Required task
From the OpenXML tag search post, extract the passage verbatim from "The tag can" up to and including "not run Office.".

OpenXML tag search

Tags:

I'm writing a .NET application that should read a .docx file nearby 200 pages long (trough DocumentFormat.OpenXML 2.5) to find all the occurences of certain tags that the document should contain. To be clear I'm not looking for OpenXML tags but rather tags that should be set into the document by the document writer as placeholder for values I need to fill up in a second stage. Such tags should be in the following format:

 <!TAG!>

(where TAG can be an arbitrary sequence of characters). As I said I have to find all the occurences of such tags plus (if possibile) locating the 'page' where the tag occurence have been found. I found something looking around in the web but more than once the base approach was to dump all the content of the file in a string and then look inside such string regardless of the .docx encoding. This either caused false positive or no match at all (while the test .docx file contains several tags), other examples were probably a little over my knowledge of OpenXML. The regex pattern to find such tags should be something of this kind:

<!(.)*?!>

The tag can be found all over the document (inside table, text, paragraph, as also header and footer).

I'm coding in Visual Studio 2013 .NET 4.5 but I can get back if needed. P.S. I would prefer code without use of Office Interop API since the destination platform will not run Office.

(Click-target data)

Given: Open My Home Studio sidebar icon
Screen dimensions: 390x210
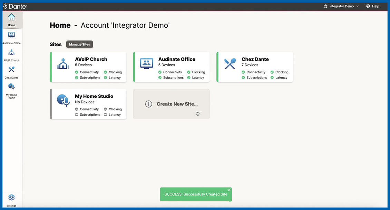Looking at the screenshot, I should pos(11,87).
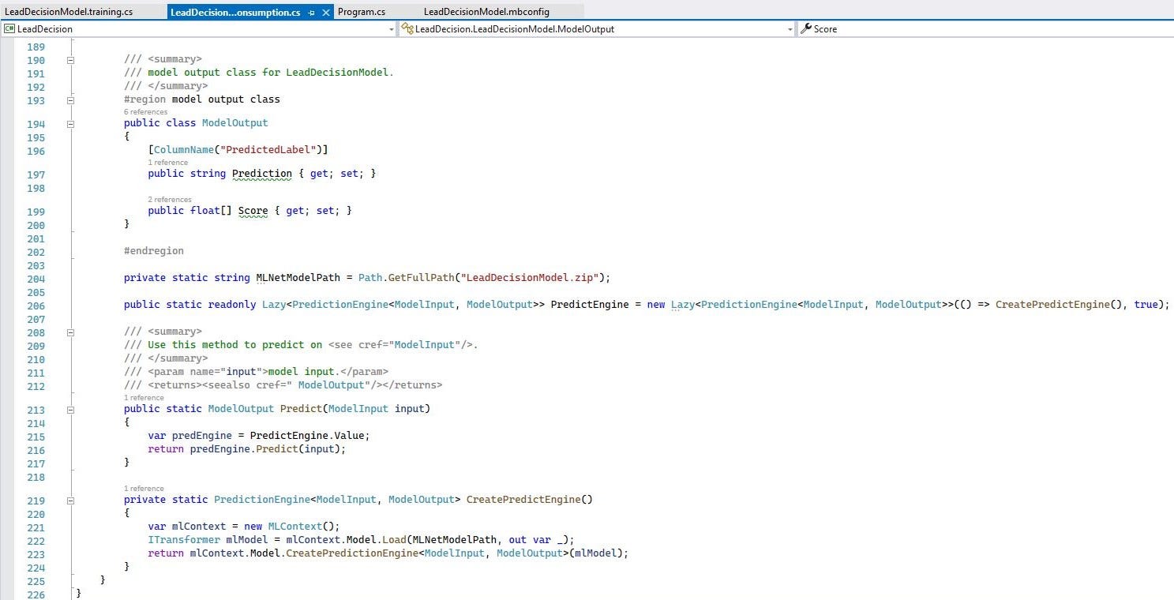Collapse the ModelOutput class at line 194
Screen dimensions: 1174x600
click(x=70, y=124)
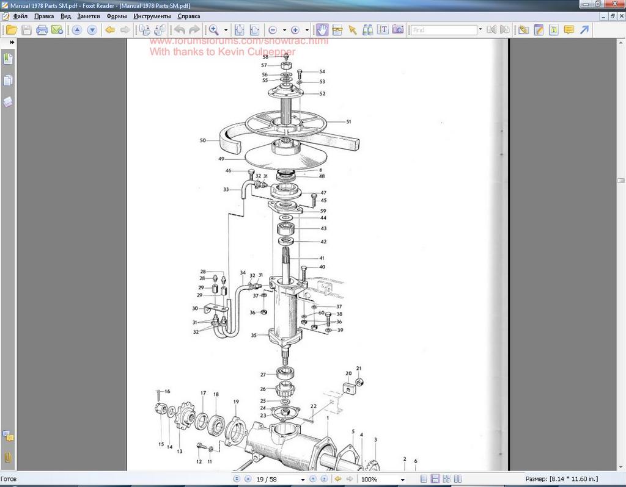
Task: Open the attachments paperclip panel
Action: [x=8, y=456]
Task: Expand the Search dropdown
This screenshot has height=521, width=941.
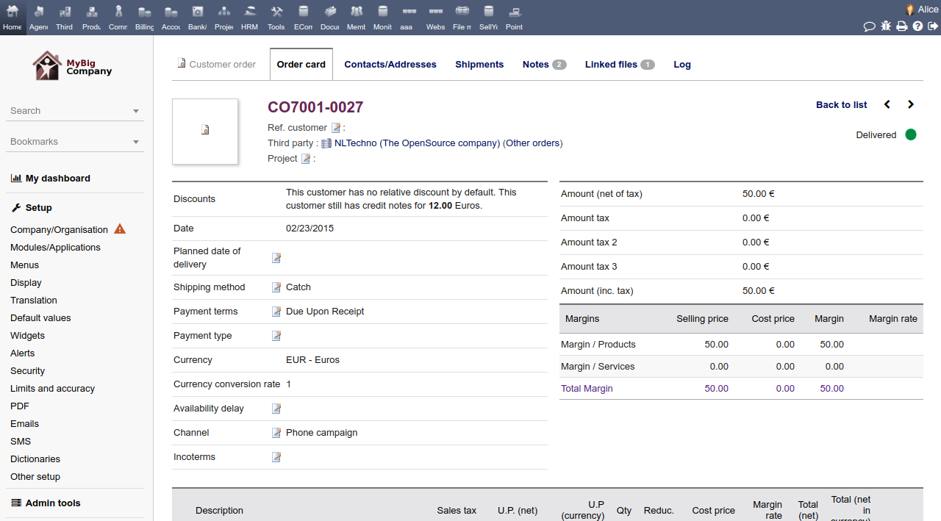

Solved problem
The tag can be found all over the document (inside table, text, paragraph, as also header and footer).

I'm coding in Visual Studio 2013 .NET 4.5 but I can get back if needed. P.S. I would prefer code without use of Office Interop API since the destination platform will not run Office.